On selected pages, we use the AI-powered chatbot “Chatsimple” provided by Chatsimple (85 Duke St Kitchener, ON N2H0B7, Canada) for communication with you. Chatsimple acts as our data processor, operating according to our instructions and purposes, and utilizes the ChatGPT technology from the provider OpenAI (575 Florida Street San Francisco CA 94110, USA). The data processed by the chatbot is not used for training ChatGPT, improving OpenAI’s services, or similar purposes.

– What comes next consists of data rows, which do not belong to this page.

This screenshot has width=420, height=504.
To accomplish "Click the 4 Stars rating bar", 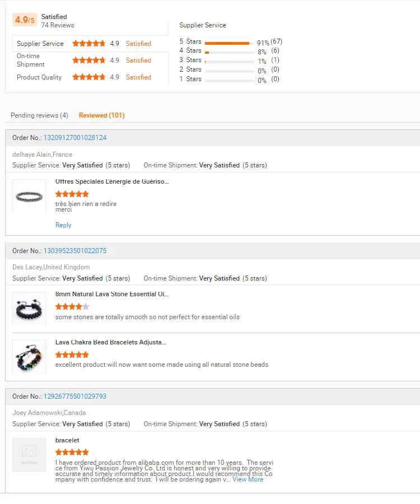I will [x=230, y=52].
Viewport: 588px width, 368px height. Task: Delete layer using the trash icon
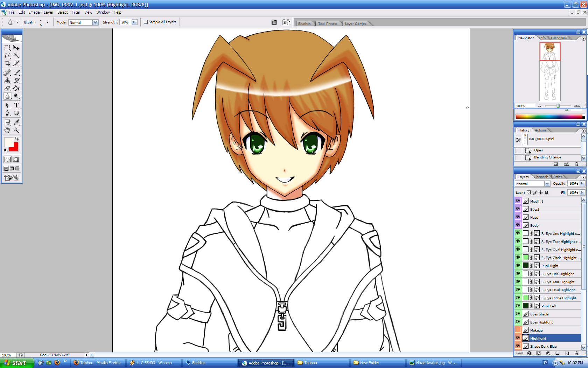click(x=576, y=353)
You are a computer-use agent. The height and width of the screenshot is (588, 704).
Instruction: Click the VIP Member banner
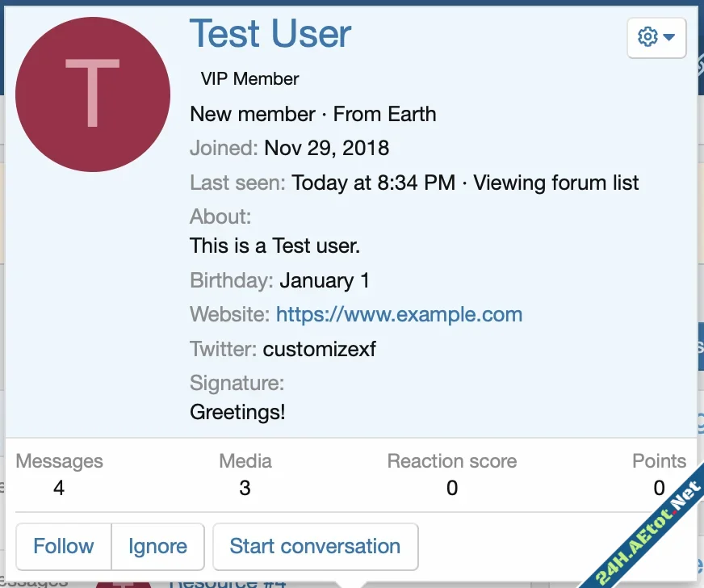click(249, 78)
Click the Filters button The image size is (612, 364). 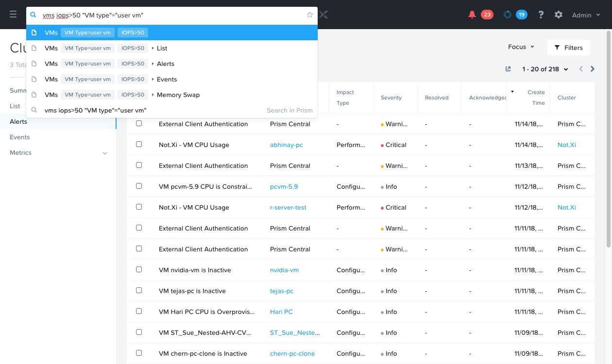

The interaction with the chatbot is voluntary. You alone decide whether and which personal data you disclose about yourself during the chat. When using the chatbot, your inputs in the chat window, your IP address, and possibly usage data (e.g., chat duration, number of interactions) are processed and transmitted to Chatsimple. As long as you do not provide hints about your identity, explicitly share your contact details, or give us your consent, your data remains pseudonymous. This means we will not personally associate it with you as a visitor to our website. To continuously improve the chatbot’s functionality and enable statistical analysis, your data may be pseudonymized or anonymized. Only when you disclose your identity (e.g., if you wish for personal assistance from one of our representatives) or as an existing customer give your consent (e.g., by accepting marketing cookies in our cookie banner on the website) can we personally associate the chat history with you. In these cases, your data may also be stored in our Customer Relationship Management (CRM) system, Pipedrive, provided by Pipedrive OÜ, Mustamäe tee 3a, 10615 Tallinn, and processed through the (marketing) service HubSpot within the legally permissible framework. Acceptance of marketing cookies allows us to process the data collected for advertising purposes, such as sending you interesting updates and information about our company or services based on your individual interests. For more information on the use of HubSpot, please refer to the instructions mentioned above in Section IV. (4).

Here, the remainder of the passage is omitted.